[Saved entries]
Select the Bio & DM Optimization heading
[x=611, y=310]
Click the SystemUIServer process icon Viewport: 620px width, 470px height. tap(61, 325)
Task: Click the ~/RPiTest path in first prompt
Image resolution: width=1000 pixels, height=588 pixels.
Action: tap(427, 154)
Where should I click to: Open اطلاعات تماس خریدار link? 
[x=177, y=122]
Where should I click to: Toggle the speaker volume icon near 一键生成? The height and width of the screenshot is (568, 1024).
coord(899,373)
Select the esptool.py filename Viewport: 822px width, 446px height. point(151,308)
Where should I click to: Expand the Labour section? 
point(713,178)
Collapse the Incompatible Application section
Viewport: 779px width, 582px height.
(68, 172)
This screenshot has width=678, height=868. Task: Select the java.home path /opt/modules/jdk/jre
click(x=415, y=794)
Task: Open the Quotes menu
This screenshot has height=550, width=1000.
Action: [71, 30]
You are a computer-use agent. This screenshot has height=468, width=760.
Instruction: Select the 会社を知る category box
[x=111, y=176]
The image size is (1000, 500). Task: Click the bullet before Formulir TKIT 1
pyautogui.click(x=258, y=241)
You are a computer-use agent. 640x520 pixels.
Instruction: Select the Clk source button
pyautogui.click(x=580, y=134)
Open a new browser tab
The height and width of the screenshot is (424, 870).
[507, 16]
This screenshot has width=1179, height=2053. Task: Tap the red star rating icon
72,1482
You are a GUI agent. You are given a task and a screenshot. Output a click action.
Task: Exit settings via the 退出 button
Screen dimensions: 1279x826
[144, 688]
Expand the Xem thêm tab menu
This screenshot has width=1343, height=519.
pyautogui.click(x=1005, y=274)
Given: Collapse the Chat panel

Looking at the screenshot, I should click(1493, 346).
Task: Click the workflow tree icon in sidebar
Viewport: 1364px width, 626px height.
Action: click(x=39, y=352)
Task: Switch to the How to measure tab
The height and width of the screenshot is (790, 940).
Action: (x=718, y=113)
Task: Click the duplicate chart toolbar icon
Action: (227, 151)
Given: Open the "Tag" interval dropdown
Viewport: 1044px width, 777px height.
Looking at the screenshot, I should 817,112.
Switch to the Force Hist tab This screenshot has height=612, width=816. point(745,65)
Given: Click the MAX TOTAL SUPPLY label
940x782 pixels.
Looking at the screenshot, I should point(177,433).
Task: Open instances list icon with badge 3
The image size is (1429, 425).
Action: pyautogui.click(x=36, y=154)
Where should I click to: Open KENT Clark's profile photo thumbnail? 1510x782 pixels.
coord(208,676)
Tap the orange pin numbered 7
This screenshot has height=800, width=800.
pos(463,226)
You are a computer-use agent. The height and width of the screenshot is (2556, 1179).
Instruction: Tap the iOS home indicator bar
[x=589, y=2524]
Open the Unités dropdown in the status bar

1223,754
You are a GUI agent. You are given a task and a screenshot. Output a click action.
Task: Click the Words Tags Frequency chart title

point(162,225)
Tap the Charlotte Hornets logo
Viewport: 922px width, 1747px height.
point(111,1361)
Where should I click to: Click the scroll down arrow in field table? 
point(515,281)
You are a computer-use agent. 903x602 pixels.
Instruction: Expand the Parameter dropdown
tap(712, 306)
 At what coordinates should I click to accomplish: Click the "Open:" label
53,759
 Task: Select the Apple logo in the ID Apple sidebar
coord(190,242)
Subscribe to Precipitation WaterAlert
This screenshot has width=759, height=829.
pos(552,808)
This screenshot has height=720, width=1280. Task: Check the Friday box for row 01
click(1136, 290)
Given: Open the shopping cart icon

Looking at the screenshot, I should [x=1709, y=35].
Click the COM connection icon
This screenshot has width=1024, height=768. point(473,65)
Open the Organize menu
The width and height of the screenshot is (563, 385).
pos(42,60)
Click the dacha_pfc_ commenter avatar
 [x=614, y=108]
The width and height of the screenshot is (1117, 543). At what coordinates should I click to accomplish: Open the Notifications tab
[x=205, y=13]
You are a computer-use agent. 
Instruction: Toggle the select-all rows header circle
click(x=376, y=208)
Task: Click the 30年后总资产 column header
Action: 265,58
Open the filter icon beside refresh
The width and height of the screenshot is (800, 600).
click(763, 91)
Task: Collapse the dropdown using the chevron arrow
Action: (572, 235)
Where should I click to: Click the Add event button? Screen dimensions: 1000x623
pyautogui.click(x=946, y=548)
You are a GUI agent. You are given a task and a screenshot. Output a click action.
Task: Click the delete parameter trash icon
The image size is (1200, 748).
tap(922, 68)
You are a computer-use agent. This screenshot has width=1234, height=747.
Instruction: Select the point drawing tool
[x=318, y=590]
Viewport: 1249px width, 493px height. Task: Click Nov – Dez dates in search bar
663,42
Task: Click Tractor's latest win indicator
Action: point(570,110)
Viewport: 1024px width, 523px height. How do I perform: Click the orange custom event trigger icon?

**What to work on:** Every record above is to be copied out again exactly as written.

**Result of this exercise:**
Select the Bio & DM Optimization heading
[x=611, y=310]
Click the SystemUIServer process icon Viewport: 620px width, 470px height. tap(61, 325)
Task: Click the ~/RPiTest path in first prompt
Image resolution: width=1000 pixels, height=588 pixels.
Action: tap(427, 154)
Where should I click to: Open اطلاعات تماس خریدار link? 
[x=177, y=122]
Where should I click to: Toggle the speaker volume icon near 一键生成? The height and width of the screenshot is (568, 1024).
coord(899,373)
Select the esptool.py filename Viewport: 822px width, 446px height. point(151,308)
Where should I click to: Expand the Labour section? 
point(713,178)
Collapse the Incompatible Application section
Viewport: 779px width, 582px height.
(68, 172)
This screenshot has width=678, height=868. Task: Select the java.home path /opt/modules/jdk/jre
click(x=415, y=794)
Task: Open the Quotes menu
This screenshot has height=550, width=1000.
Action: [71, 30]
You are a computer-use agent. This screenshot has height=468, width=760.
Instruction: Select the 会社を知る category box
[x=111, y=176]
The image size is (1000, 500). Task: Click the bullet before Formulir TKIT 1
pyautogui.click(x=258, y=241)
You are a computer-use agent. 640x520 pixels.
Instruction: Select the Clk source button
pyautogui.click(x=580, y=134)
Open a new browser tab
The height and width of the screenshot is (424, 870).
[507, 16]
This screenshot has width=1179, height=2053. Task: Tap the red star rating icon
72,1482
You are a GUI agent. You are given a task and a screenshot. Output a click action.
Task: Exit settings via the 退出 button
Screen dimensions: 1279x826
[144, 688]
Expand the Xem thêm tab menu
This screenshot has width=1343, height=519.
pyautogui.click(x=1005, y=274)
Given: Collapse the Chat panel

Looking at the screenshot, I should click(1493, 346).
Task: Click the workflow tree icon in sidebar
Viewport: 1364px width, 626px height.
Action: click(x=39, y=352)
Task: Switch to the How to measure tab
The height and width of the screenshot is (790, 940).
Action: (x=718, y=113)
Task: Click the duplicate chart toolbar icon
Action: (227, 151)
Given: Open the "Tag" interval dropdown
Viewport: 1044px width, 777px height.
Looking at the screenshot, I should 817,112.
Switch to the Force Hist tab This screenshot has height=612, width=816. point(745,65)
Given: Click the MAX TOTAL SUPPLY label
940x782 pixels.
Looking at the screenshot, I should point(177,433).
Task: Open instances list icon with badge 3
The image size is (1429, 425).
Action: pyautogui.click(x=36, y=154)
Where should I click to: Open KENT Clark's profile photo thumbnail? 1510x782 pixels.
coord(208,676)
Tap the orange pin numbered 7
This screenshot has height=800, width=800.
pos(463,226)
You are a computer-use agent. The height and width of the screenshot is (2556, 1179).
Instruction: Tap the iOS home indicator bar
[x=589, y=2524]
Open the Unités dropdown in the status bar

1223,754
You are a GUI agent. You are given a task and a screenshot. Output a click action.
Task: Click the Words Tags Frequency chart title

point(162,225)
Tap the Charlotte Hornets logo
Viewport: 922px width, 1747px height.
point(111,1361)
Where should I click to: Click the scroll down arrow in field table? 
point(515,281)
You are a computer-use agent. 903x602 pixels.
Instruction: Expand the Parameter dropdown
tap(712, 306)
 At what coordinates should I click to accomplish: Click the "Open:" label
53,759
 Task: Select the Apple logo in the ID Apple sidebar
coord(190,242)
Subscribe to Precipitation WaterAlert
This screenshot has width=759, height=829.
pos(552,808)
This screenshot has height=720, width=1280. Task: Check the Friday box for row 01
click(1136, 290)
Given: Open the shopping cart icon

Looking at the screenshot, I should [x=1709, y=35].
Click the COM connection icon
This screenshot has width=1024, height=768. point(473,65)
Open the Organize menu
The width and height of the screenshot is (563, 385).
pos(42,60)
Click the dacha_pfc_ commenter avatar
 [x=614, y=108]
The width and height of the screenshot is (1117, 543). At what coordinates should I click to accomplish: Open the Notifications tab
[x=205, y=13]
You are a computer-use agent. 
Instruction: Toggle the select-all rows header circle
click(x=376, y=208)
Task: Click the 30年后总资产 column header
Action: 265,58
Open the filter icon beside refresh
The width and height of the screenshot is (800, 600).
click(763, 91)
Task: Collapse the dropdown using the chevron arrow
Action: (572, 235)
Where should I click to: Click the Add event button? Screen dimensions: 1000x623
pyautogui.click(x=946, y=548)
You are a GUI agent. You are given a task and a screenshot. Output a click action.
Task: Click the delete parameter trash icon
The image size is (1200, 748).
tap(922, 68)
You are a computer-use agent. This screenshot has width=1234, height=747.
Instruction: Select the point drawing tool
[x=318, y=590]
Viewport: 1249px width, 493px height. Task: Click Nov – Dez dates in search bar
663,42
Task: Click Tractor's latest win indicator
Action: point(570,110)
Viewport: 1024px width, 523px height. How do I perform: Click the orange custom event trigger icon?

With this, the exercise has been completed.